Copy out the data from the line that holds "You are a GUI" through the end of the data, inclusive, and omit the pictures.

______________________________

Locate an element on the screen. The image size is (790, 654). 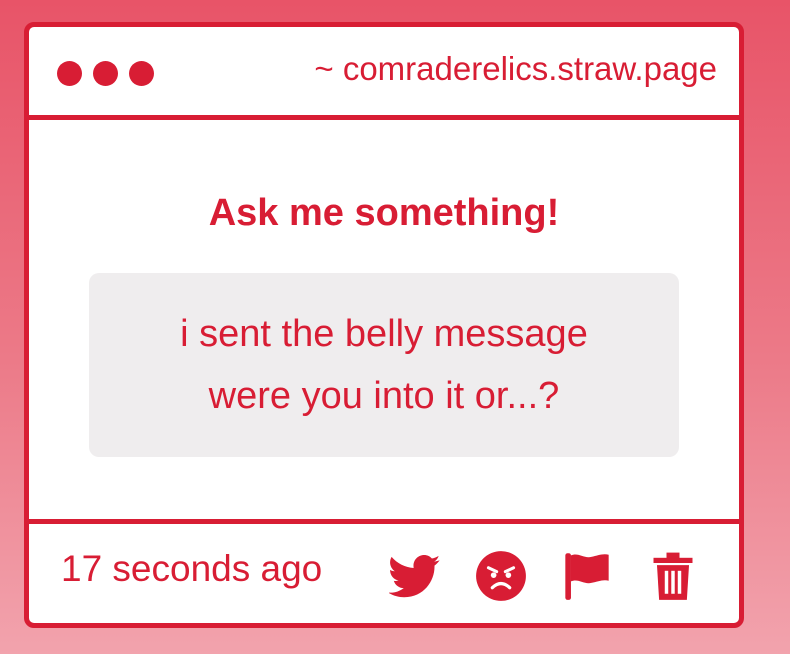
question-line-2: were you into it or...? is located at coordinates (384, 396).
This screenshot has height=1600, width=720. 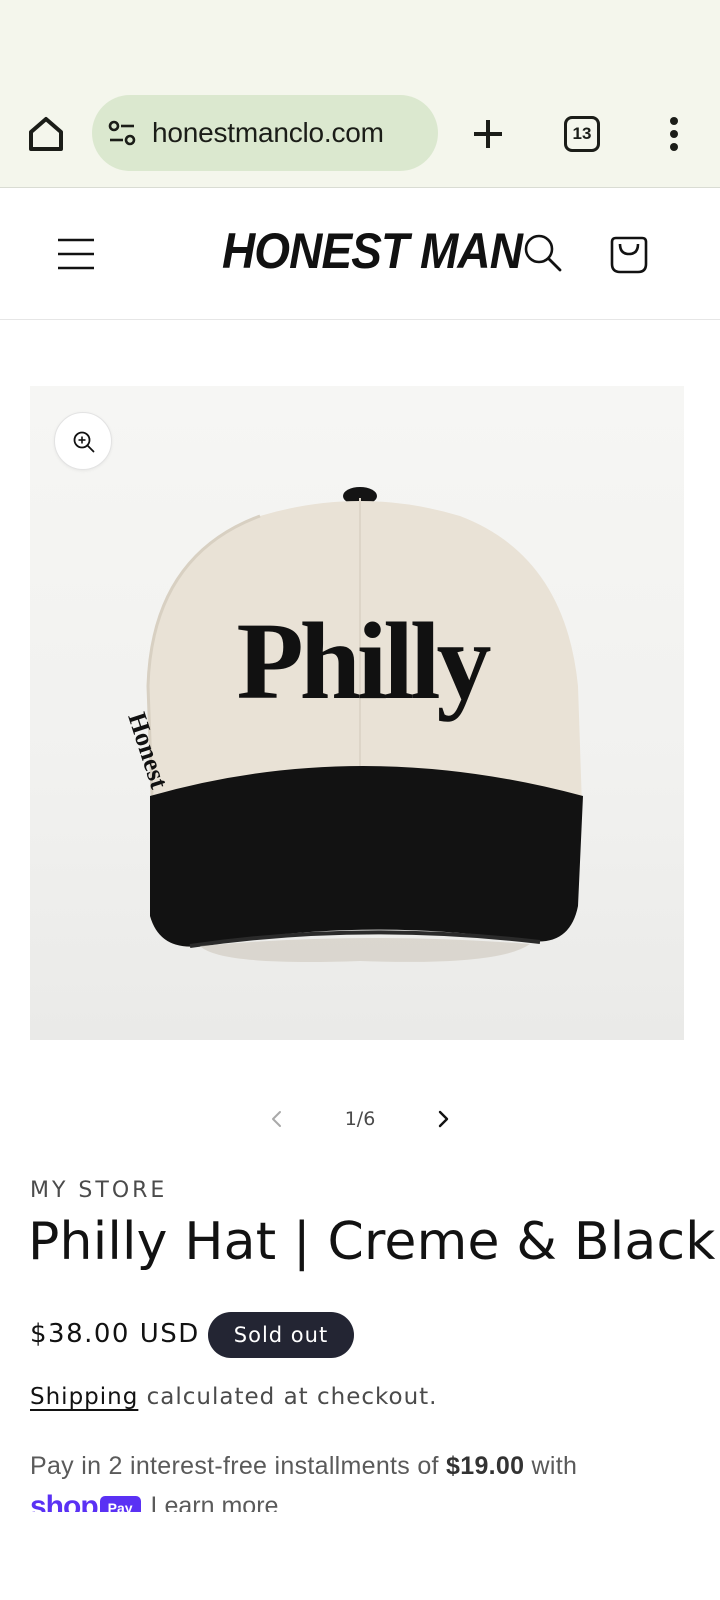 I want to click on media-slider-controls: 1/6, so click(x=360, y=1119).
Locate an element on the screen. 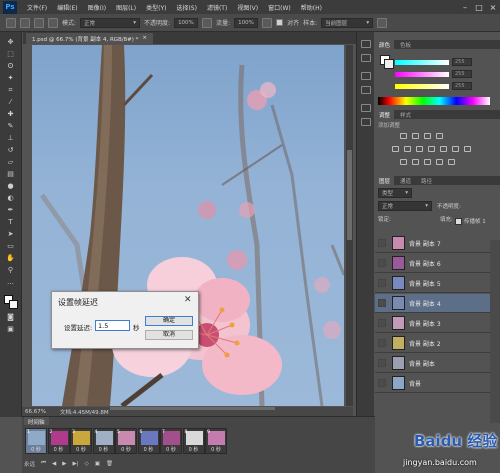 This screenshot has height=473, width=500. timeline-frame: 2 0 秒 is located at coordinates (58, 441).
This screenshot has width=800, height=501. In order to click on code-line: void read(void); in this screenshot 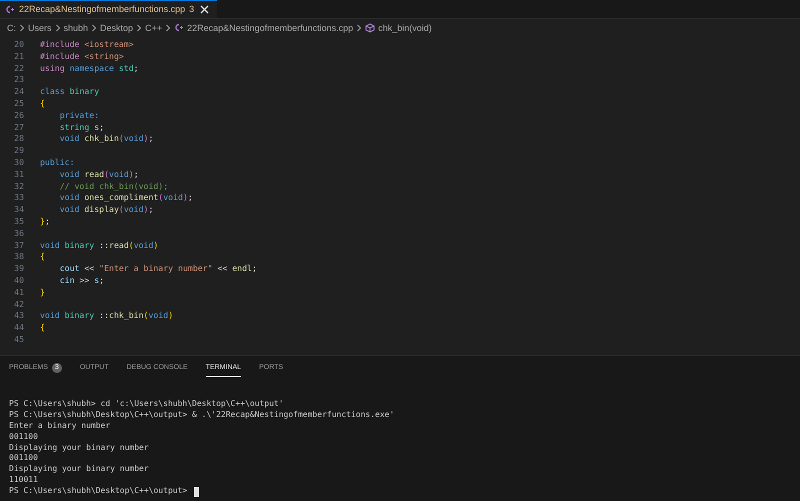, I will do `click(98, 174)`.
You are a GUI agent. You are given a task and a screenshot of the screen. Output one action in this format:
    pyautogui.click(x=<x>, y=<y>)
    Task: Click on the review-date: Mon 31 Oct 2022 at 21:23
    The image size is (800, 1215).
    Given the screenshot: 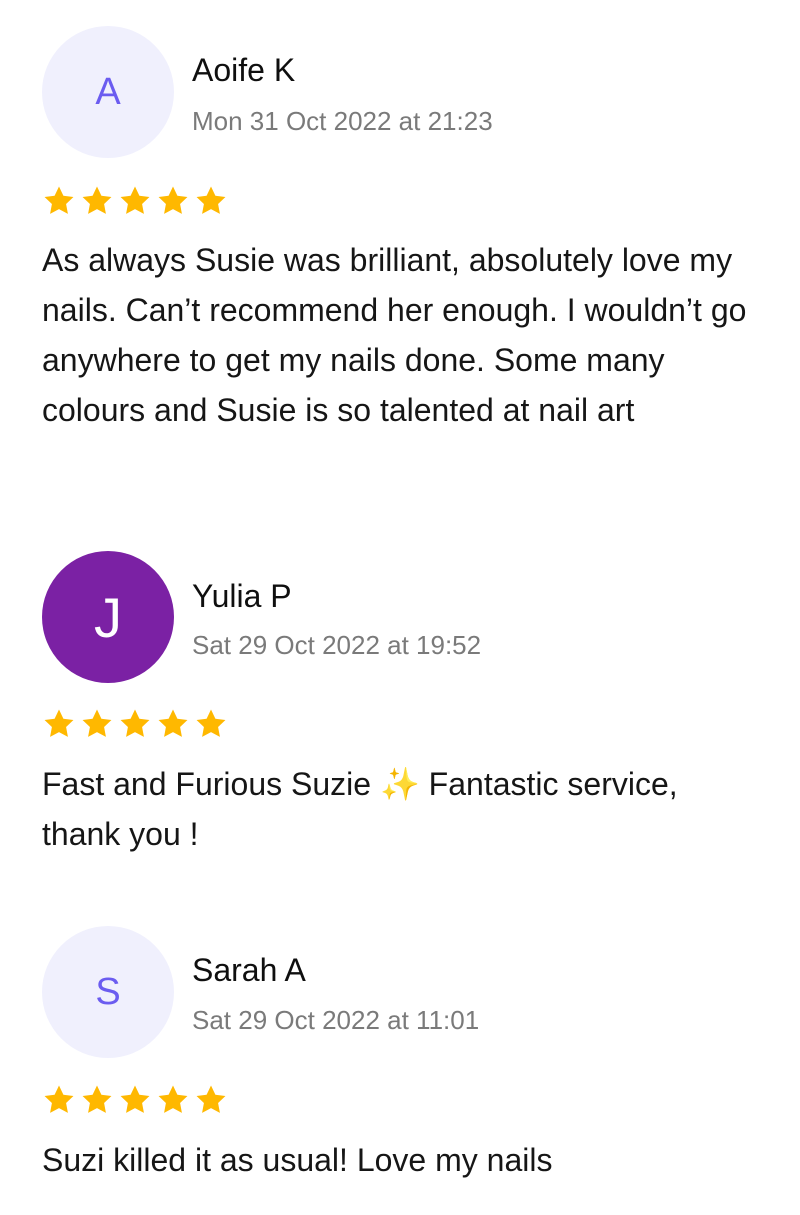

______________________________

-- EXERCISE RESULT --
You are a GUI agent. You are given a task and a screenshot of the screen. Output one action in this format:
    pyautogui.click(x=<x>, y=<y>)
    Task: Click on the review-date: Mon 31 Oct 2022 at 21:23
    The image size is (800, 1215).
    Given the screenshot: 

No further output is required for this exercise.